私以外の皆はこうなる事を予測して耳を塞いでいたからか、多少顔をしかめてはいるが大丈夫そうだ。
何で教えてくれなかったのかと私は文句の一つも言いたい気持ちになったのだが、今はそれよりも気になる事があった。
私は突然の事に信じ切れず再度、気配も前触れすら何もなく突如現れた男性に視線をマジマジと向ける。

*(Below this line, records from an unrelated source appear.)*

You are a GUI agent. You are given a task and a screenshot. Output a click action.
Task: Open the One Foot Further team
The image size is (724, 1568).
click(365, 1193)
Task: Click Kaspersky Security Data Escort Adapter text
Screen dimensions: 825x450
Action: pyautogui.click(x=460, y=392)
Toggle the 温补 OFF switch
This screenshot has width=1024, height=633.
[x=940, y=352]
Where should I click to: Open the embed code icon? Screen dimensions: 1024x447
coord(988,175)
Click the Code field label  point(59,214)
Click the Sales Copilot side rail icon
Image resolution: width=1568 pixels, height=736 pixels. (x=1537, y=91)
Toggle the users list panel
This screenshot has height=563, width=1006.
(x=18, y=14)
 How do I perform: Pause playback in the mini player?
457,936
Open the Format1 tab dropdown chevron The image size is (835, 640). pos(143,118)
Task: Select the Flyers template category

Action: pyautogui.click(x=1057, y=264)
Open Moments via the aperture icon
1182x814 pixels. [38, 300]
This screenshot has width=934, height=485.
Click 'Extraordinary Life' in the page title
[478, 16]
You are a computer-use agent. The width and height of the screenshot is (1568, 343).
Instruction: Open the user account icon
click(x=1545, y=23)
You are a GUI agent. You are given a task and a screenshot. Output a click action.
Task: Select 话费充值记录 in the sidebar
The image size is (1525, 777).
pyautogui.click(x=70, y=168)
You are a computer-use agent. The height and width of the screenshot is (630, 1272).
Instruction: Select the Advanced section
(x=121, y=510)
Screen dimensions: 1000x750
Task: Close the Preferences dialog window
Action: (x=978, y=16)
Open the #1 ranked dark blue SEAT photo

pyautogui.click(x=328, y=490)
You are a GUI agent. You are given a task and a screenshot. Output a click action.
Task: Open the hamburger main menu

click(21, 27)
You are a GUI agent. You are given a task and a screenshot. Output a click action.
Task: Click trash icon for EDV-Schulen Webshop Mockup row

するとやはりそこには金髪碧眼の男の人がいて、ニコニコと実に愉しそうに笑っていた。
私が驚き、戸惑っている内に灯さんがその男の人に話し掛ける。
「直接会うのは久しぶりだな風文。元気にしてたか?」
男の人に話し掛けた灯さんの表情は微笑を浮かべてるが、その微笑には隙が一切見当たらない。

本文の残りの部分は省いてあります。